Some of you were disappointed in our Barbie Orr/Kristine Reinhard posts. We got responses anywhere from “Who cares?” to “Take that crap down!”

But where would a celebrity blog be without posting something off color every now and then? And folks, there is a true vegetarian theme here!

Vegetarian John Cleese broke up with vegan Barbie by leaving a message on her answering machine after she blabbed all their intimate (or shall we say his intimate) details to the media.

A response to which she replied in a text message, “Look, at least it wasn’t a sex tape.”

Everyone went after Barbie (including us) after her true age was revealed to be 45 and not 27. Now Barbie is fighting back and telling people to give it a rest.

“I am a good, caring person, who does work for charity and looks after animals,” she told the UK Mirror. “I do not deserve this!”

You can view pictures of her own animals on her website.

The mob attacked Barbie for several reasons, including faulting her for exposing John’s personal life and lying about her age. However, we’d like to know why she felt she had to lie about her age to begin with.

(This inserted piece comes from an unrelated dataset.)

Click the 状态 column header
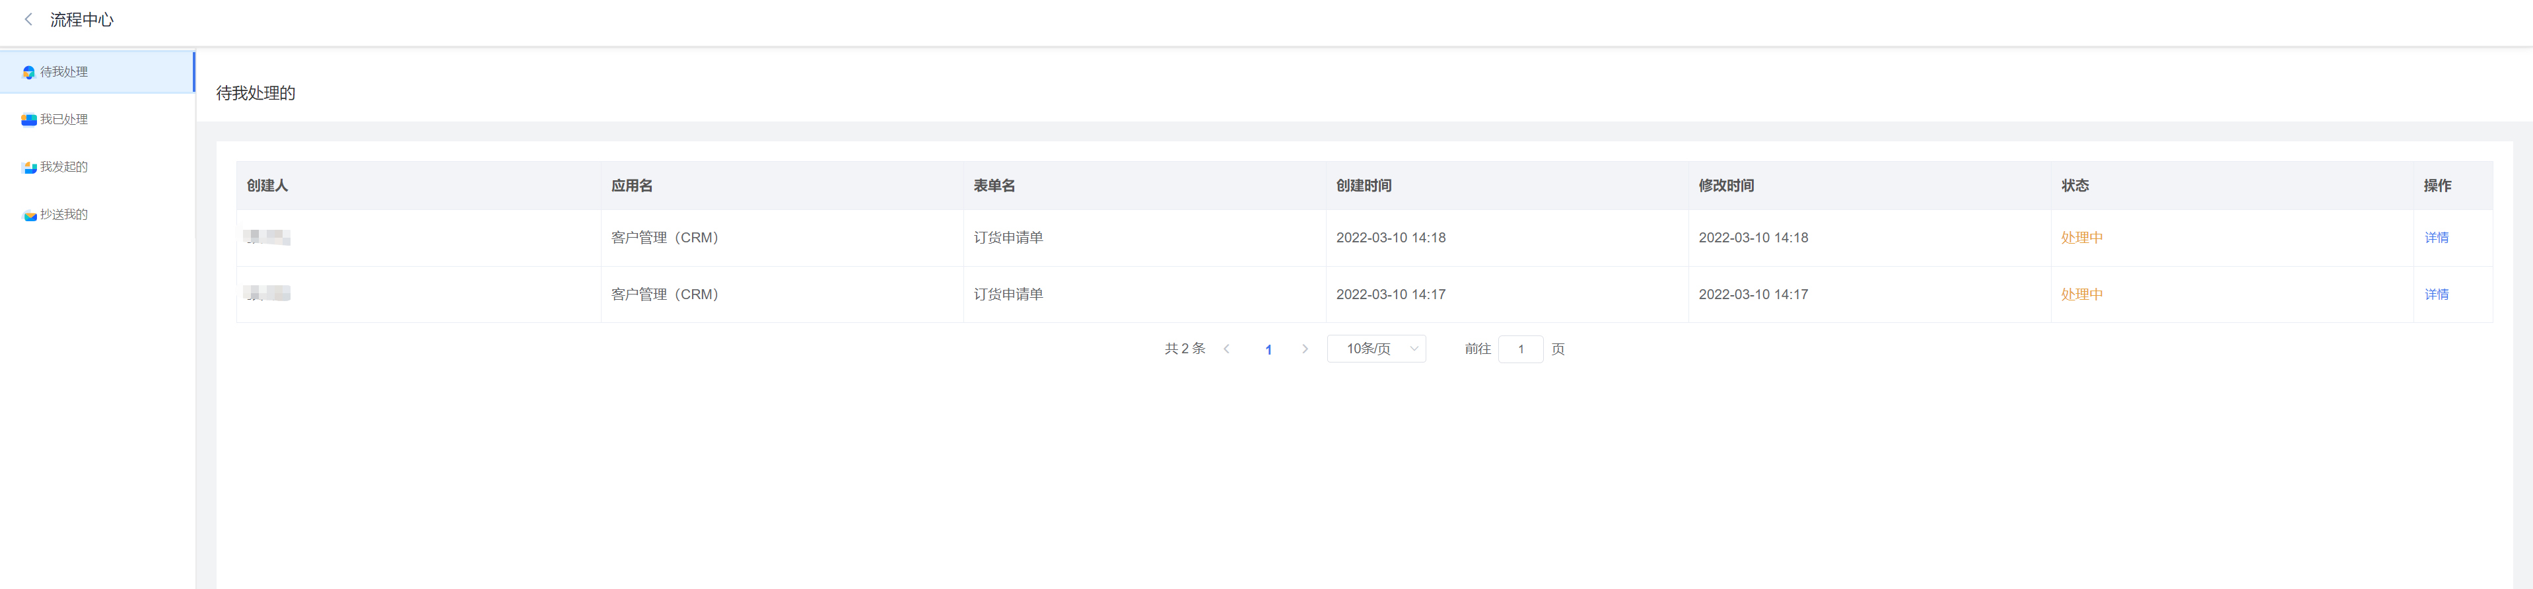The height and width of the screenshot is (589, 2533). pos(2075,186)
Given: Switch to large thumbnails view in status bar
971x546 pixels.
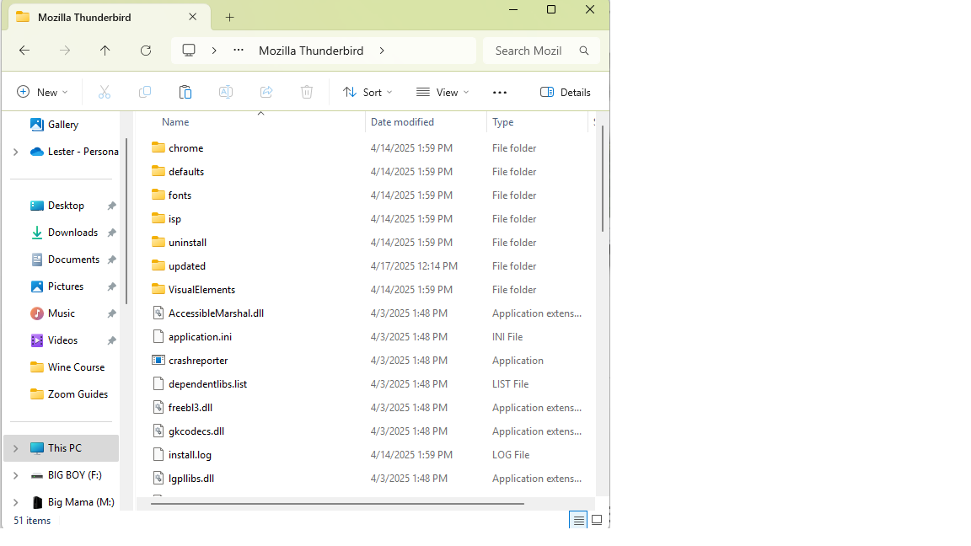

If you look at her photos, you’ll see she’s quite an attractive woman, who’s lean, radiant, and healthy looking. Personally, we’d love to see Barbie capitalize on this and start talking more about how her vegan lifestyle keeps her looking great at 45. If she really wants publicity, she should pose for the famous organization that only works with women when they’re naked-PETA.

That’s right. Take it off, Barbie! Woohoo…Okay, back to seriousness.

Really Barbie, start talking about the vegan package and all of its health and beauty benefits just as much as you talked about John’s package.

Okay, enough of this. No more Barbie. Unless she decides to talk to us, of course. It’s time to start ragging on Skipper.